Work instructions » Wherever the word "computer" occurs in the listing below, copy that whole line.

Data to use »
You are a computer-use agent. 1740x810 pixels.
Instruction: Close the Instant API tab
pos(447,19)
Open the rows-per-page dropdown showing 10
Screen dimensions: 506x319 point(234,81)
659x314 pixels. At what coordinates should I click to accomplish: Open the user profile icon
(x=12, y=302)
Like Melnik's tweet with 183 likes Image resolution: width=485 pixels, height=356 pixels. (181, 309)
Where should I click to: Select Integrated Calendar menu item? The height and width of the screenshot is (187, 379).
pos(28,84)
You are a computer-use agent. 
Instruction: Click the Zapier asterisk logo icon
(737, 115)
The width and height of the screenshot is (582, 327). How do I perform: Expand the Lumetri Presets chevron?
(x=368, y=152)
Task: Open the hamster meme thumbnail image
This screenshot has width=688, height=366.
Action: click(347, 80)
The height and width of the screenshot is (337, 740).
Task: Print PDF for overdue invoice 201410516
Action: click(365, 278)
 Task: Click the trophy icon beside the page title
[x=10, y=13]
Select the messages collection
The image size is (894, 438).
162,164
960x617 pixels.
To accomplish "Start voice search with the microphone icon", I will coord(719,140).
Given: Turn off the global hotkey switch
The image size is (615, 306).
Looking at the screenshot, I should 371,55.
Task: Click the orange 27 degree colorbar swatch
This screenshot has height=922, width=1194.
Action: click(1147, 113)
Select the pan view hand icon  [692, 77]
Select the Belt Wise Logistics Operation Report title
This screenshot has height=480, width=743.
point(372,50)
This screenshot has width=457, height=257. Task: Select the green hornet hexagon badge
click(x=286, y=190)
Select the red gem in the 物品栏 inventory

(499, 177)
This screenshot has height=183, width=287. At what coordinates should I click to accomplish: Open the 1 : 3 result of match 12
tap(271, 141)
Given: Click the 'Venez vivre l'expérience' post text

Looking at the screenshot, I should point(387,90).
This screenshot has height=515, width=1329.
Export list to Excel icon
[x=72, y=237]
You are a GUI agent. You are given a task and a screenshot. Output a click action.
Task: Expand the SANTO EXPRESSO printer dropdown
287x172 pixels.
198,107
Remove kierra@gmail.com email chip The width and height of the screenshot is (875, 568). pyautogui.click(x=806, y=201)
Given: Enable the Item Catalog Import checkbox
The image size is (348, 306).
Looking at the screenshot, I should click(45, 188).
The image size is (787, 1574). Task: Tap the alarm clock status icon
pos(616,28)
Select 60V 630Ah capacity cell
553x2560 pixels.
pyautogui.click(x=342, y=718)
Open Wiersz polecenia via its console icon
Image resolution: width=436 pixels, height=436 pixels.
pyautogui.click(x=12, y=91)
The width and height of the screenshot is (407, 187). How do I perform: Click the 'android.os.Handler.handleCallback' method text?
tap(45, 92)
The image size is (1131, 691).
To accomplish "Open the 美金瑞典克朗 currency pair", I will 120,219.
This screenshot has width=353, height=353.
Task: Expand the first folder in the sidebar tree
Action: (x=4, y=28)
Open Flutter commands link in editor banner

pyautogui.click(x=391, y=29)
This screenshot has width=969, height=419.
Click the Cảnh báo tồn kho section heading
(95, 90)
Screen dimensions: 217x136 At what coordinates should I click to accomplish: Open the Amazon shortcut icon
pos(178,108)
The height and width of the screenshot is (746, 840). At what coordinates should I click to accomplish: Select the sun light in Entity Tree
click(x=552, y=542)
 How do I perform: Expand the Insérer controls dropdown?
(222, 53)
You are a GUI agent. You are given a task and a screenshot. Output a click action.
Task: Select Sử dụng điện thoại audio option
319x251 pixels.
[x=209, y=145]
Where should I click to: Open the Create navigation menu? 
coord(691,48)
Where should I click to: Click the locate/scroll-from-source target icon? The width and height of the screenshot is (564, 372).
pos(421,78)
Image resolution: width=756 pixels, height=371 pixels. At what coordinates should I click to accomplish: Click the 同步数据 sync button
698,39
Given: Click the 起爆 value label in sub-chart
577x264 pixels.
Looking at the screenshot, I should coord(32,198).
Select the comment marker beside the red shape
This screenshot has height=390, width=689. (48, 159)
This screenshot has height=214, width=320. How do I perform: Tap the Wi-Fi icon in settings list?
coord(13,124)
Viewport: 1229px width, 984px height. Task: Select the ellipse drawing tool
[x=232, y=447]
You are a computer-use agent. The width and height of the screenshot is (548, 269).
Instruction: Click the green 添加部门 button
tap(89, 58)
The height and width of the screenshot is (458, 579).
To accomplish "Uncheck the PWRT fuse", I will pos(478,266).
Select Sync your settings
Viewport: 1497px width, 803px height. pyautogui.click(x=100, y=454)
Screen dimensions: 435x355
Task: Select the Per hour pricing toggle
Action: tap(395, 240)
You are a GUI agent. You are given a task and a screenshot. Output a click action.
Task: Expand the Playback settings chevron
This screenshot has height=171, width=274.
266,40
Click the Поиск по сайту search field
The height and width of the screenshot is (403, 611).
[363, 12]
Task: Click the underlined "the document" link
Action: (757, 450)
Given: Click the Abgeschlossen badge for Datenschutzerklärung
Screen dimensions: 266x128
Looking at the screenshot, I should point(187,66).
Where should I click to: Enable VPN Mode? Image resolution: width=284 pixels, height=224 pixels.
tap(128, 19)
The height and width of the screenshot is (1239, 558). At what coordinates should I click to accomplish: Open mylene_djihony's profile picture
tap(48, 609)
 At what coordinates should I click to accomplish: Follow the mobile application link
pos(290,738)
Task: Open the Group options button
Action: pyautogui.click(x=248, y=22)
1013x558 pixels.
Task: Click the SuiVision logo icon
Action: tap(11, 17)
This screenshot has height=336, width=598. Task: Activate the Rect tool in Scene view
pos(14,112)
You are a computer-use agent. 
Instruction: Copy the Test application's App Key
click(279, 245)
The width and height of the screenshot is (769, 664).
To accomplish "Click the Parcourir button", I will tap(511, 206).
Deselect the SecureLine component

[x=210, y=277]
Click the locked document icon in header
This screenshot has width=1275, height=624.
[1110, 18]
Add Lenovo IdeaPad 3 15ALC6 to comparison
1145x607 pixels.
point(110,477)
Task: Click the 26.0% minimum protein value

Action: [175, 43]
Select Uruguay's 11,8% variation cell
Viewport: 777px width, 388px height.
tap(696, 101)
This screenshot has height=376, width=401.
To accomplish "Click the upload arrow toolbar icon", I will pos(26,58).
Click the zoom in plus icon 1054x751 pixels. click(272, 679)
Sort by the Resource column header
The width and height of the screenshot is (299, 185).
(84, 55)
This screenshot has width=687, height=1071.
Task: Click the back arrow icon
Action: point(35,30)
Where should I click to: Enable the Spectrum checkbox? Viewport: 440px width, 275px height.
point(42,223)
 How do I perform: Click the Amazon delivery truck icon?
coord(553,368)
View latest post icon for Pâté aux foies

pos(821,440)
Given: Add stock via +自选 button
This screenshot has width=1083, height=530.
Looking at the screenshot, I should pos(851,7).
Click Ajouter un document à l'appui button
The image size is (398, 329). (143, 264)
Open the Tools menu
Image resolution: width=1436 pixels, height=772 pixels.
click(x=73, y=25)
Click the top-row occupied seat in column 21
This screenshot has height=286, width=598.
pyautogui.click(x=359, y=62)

Reply »
You are a computer-use agent. 1740x810 pixels.
You are a computer-use agent. 
You are a computer-use agent. The width and height of the screenshot is (548, 269).
You are a computer-use agent. 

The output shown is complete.